*Exercise instructions:*
[1] Reproduce the passage of the forum thread on differentiating from first principles that begins at the words "PLEASE HELP ME TO" and stops after "will turn out.".
[2] Render the lines of the listing below as a JSON list of strings, one string per line and no blank lines. Begin at the line that contains "You are a computer-use" and stop after the line that contains "point(284,153)".
··· Document passage ···
PLEASE HELP ME TO SOLVE THIS QUESTION

[r267747]

-3/4
x
I don't know how to find its derivative using first principle. So please help me

 

[galactus]

What is that supposed to be?. Please use preview before you post so you can see how it will turn out.

 

[r267747]

I don't know how to find its derivative using first principle with respect to x. So please help me
-3/4
x (where-3/4 is the power of x)

 

[soroban]

Hello, r267747!

This is an ugly problem!

Find the derivative using first principles: .$\displaystyle f(x) \:=\:x^{-\frac{3}{4}}$

\(\displaystyle \text}{We want: }\;f'(x) \:=\:\lim_{_{h\to0}}\dfrac{f(x+h) - f(x)}{h}\)
··· Entries supplied ···
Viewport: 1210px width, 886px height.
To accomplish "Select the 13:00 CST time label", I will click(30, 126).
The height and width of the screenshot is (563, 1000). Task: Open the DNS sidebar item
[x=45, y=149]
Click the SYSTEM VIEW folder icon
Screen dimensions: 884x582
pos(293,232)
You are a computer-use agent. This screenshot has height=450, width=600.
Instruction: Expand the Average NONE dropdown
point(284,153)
···
··· Entries supplied ···
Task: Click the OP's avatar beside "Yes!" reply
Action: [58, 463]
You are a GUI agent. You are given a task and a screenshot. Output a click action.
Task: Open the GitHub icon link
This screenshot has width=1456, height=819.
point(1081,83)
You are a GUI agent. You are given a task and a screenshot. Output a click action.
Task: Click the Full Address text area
···
*Answers below:*
[1]
PLEASE HELP ME TO SOLVE THIS QUESTION

[r267747]

-3/4
x
I don't know how to find its derivative using first principle. So please help me

 

[galactus]

What is that supposed to be?. Please use preview before you post so you can see how it will turn out.

[2]
[
  "You are a computer-use agent. This screenshot has height=450, width=600.",
  "Instruction: Expand the Average NONE dropdown",
  "point(284,153)"
]